Codices on The Kingdom of Basilius
2012–14
Limited access into the fantastic worlds I grew up exploring led me to build my own in high school. Beginning with a hand-drawn map and an old Greek word for king, I wrote dozens of entries by merchants, soldiers, scientists, and others about their lives, struggles, and the intrigue throughout the Kingdom of Basilius.
1.
Thesis: "Breaking Traditional Styles"
2017–18
I wrote my thesis for the Asian Languages & Civilizations department of Amherst College about Cowboy Bebop's use of disparate genres to navigate the memories and gender identities of its cast.
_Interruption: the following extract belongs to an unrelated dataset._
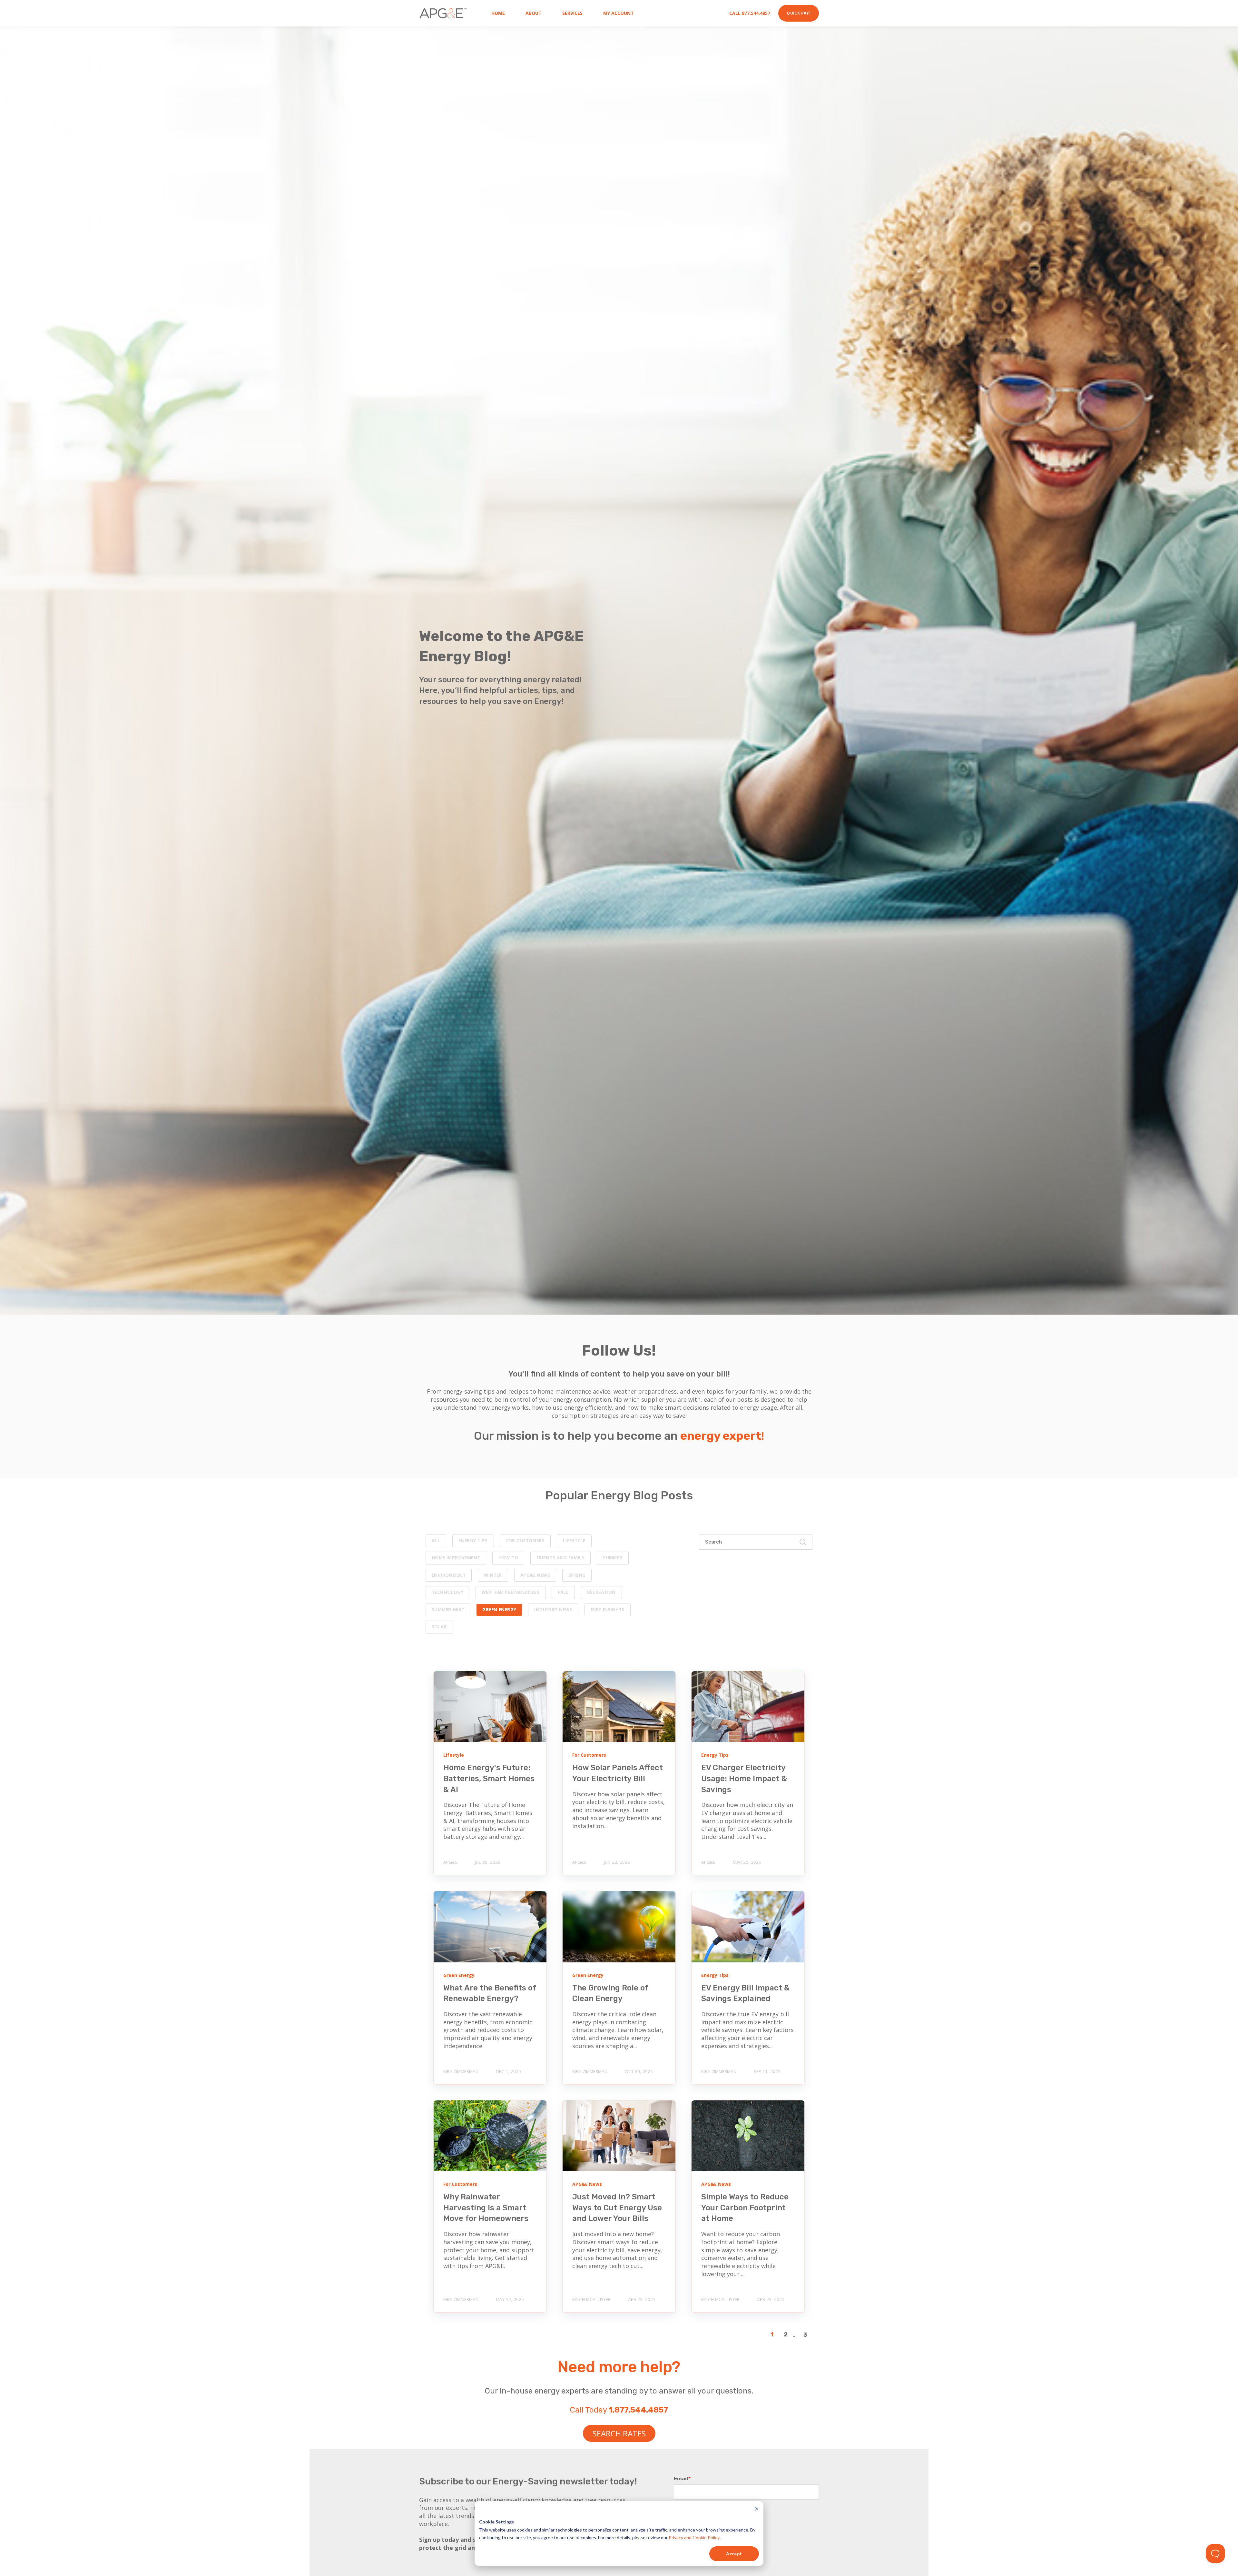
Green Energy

In doing so, I advocated a critical intertextual reading of anime, contrasting with the tendency to prioritize its relationship with Japan and Japaneseness. In the spirit of the show, I read from a variety of fields intersecting with film, including sociology, psychology, and gender studies.
2.
Style Transfer as @photobebop
2018–19
After building deep learning models for super-resolution in my summer internship at Recruit Communications, I began tinkering with neural style transfer – the manipulation of images using different source styles. I applied this technology and other image processing algorithms to my own photography, which I practiced with friends and models in NYC and Tokyo, and shared the fruits of these excursions as the persona @photobebop.






3.
Observing Color & Class in Media on Chairo+
Apr–Nov 2020
Nostalgic for my thesis work, and longing for more opportunities to discuss the anime and games I grew up loving, I created Chairo+ as a platform to house analyses of these media's portrayal of race and class, as well as document the activism and movement-building I experienced in Tokyo. I wrote over 20 articles over the course of a year, attempting different editorial styles in the process.
4.
Romhacking Heroes Like Me
Mar–Jul 2021
Among the worlds I wished I could experience more was that of the tactical RPG Fire Emblem, and apparently the Game Boy Advance ROM-hacking community felt the same. Using open source tools to edit the maps, sprites, and dialogue of game files, I began prototyping an original campaign featuring exclusively brown characters, who are all but missing from the actual series and fan-made works.






5.
Blending Space With AR & GPS
Oct–Nov 2021
As an R&D engineer at the Japanese tech startup Eukarya (co-founded by current ITP fellow Shinnosuke Komiya), I prototyped an AR extension in Unity3D for the spatial visualization tool Re:Earth, allowing users to create and interact with virtual landmarks. Given access to a mobile device's compass and GPS, I could calculate the distance of a given landmark and represent its position in AR space relative to the user.


6.
Looking Forward: Digital Open Spaces
2022
First, using a self-hosted livestream server, I'll broadcast discussions with guests from a variety of backgrounds about inclusive storytelling and design, while attempting our favorite games using characters who look like us. The goal is to create a community-moderated space in Chairo+ that functions independently of ad- and traffic-driven platforms.
Second, through partnering with artists of the video game world, I will create an open-access database of video game assets featuring the backgrounds, bodies, and cultures of communities underrepresented in both the medium and industry. I hope that new game developers might use such a resource to tell more stories as themselves.